Another vital area that Ukroboronprom is focused on is the automation of combat control, intelligence, radar and unmanned systems. Armored vehicles, such as the BTR-4 and BTR-3, are also critical. Ukrainian weapons have acquired a newfound quality that they previously lacked. Our weapons were tested by war and military action. Our designers took into account the ongoing combat experience of the Ukrainian army and the wishes of the military. As a result, Ukraine’s military technology has become more efficient and reliable.

Despite these advancements, and given the increasingly dangerous global security environment, Ukraine will not be able to produce all the military equipment it needs. In this context, Ukraine must explore whether to pursue joint or licensed production of weapons systems using a leasing or offset mechanism. For Ukraine, such a practice is new and it needs attention from the relevant state structures.

As Russian aggression rages on in eastern Ukraine, outdated equipment is the Achilles’ heel of the Ukrainian army. The Armed Forces must possess innovative weapons and equipment. This will allow Ukraine to achieve parity with Russia and fend off further threats to its defense and security. To do this, Ukroboronprom is acquiring new competencies and creating new opportunities based on world-class solutions and technologies.

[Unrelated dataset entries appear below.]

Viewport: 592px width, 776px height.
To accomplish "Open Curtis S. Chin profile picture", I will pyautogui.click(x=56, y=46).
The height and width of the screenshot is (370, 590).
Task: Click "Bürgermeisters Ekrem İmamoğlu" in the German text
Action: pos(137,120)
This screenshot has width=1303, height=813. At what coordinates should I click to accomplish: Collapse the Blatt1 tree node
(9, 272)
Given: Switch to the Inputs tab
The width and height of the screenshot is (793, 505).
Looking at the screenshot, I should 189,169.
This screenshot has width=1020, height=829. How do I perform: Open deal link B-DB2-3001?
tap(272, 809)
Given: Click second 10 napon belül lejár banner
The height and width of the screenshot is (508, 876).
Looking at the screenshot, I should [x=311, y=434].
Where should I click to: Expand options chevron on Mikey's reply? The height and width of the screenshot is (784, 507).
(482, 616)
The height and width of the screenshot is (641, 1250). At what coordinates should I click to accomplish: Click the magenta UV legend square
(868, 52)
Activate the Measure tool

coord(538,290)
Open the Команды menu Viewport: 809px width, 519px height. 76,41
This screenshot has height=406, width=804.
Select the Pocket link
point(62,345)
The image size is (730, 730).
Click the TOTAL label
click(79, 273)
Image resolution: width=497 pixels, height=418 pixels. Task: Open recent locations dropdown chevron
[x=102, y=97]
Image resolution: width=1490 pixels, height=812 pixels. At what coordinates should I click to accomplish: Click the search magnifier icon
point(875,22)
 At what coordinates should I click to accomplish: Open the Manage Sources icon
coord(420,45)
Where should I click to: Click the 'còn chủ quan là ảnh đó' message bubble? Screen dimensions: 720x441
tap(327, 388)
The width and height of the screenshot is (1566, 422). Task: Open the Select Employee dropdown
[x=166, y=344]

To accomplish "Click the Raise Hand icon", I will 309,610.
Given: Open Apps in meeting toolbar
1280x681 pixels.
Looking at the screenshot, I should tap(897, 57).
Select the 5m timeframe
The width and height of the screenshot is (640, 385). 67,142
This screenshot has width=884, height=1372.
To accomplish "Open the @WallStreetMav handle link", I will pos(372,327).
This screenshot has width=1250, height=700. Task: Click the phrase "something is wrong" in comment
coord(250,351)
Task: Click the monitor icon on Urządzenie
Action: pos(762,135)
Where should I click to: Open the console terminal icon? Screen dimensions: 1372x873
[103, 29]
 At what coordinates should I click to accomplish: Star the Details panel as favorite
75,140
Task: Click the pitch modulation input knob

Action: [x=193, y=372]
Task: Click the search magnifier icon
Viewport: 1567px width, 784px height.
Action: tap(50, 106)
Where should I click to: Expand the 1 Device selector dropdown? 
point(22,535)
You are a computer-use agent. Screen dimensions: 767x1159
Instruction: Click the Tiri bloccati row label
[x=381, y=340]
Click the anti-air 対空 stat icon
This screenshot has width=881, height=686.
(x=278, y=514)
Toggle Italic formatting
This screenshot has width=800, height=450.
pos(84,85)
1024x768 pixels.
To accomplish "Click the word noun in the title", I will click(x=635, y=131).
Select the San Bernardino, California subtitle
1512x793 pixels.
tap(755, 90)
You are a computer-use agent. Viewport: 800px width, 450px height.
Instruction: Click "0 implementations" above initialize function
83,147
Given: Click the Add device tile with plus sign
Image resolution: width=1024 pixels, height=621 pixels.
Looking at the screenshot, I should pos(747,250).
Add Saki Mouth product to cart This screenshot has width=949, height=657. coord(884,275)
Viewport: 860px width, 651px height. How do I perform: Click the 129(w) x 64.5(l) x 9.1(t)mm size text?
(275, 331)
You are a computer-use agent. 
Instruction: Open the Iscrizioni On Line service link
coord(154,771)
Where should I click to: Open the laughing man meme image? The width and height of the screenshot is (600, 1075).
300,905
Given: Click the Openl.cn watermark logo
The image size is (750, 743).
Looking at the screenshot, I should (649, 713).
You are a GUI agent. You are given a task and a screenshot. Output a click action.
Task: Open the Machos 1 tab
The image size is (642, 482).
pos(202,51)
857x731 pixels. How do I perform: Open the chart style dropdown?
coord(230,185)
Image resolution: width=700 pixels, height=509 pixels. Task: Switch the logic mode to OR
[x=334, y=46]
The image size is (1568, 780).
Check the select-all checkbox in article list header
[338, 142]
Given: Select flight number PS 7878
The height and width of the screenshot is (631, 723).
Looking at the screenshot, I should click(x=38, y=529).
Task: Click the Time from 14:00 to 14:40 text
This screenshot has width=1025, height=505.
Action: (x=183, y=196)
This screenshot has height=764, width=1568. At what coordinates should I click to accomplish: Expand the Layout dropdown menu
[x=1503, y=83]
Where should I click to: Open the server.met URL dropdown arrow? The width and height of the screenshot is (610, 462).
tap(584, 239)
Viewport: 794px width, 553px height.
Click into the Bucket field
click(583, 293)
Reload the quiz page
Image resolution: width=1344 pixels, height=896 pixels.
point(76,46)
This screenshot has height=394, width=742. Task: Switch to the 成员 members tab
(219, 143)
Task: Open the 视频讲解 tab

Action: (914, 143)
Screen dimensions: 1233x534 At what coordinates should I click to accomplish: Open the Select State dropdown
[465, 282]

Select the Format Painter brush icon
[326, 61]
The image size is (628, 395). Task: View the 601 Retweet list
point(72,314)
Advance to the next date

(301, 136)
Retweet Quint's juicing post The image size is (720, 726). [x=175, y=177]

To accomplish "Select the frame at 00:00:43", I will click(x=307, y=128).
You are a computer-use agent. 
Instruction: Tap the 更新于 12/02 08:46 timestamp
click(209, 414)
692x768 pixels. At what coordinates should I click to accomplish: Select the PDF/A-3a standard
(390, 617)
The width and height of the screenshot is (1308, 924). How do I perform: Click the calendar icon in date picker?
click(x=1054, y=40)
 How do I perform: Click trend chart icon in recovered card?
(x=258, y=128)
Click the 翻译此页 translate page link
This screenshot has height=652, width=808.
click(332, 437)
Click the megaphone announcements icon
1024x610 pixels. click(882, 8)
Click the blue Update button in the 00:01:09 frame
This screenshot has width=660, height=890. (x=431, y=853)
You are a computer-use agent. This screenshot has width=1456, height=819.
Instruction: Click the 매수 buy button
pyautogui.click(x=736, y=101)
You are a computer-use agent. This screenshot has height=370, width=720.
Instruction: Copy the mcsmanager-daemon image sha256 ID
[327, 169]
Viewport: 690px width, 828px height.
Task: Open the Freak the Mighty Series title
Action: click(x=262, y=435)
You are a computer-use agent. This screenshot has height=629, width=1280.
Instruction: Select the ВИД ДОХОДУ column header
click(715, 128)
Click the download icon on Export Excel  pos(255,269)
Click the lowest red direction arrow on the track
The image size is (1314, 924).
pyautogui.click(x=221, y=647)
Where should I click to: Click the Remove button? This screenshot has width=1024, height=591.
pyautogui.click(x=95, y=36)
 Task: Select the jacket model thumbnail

While much has been achieved indigenously, the Ukrainian defense industry understands that, in today’s world, international cooperation with its friends and partners is an essential force multiplier. For this reason, Ukroboronprom has been, and will continue to be, focused on the establishment of flexible partnerships and cooperative relationships with other leading defense companies around the globe, including those from the United States, Poland, the Czech Republic and Turkey. Together, we will be able to face the growing complexities and dangers of both today’s and tomorrow’s global security environment.

Pavlo Bukin is the director general of the Ukraine-based defense company Ukroboronprom.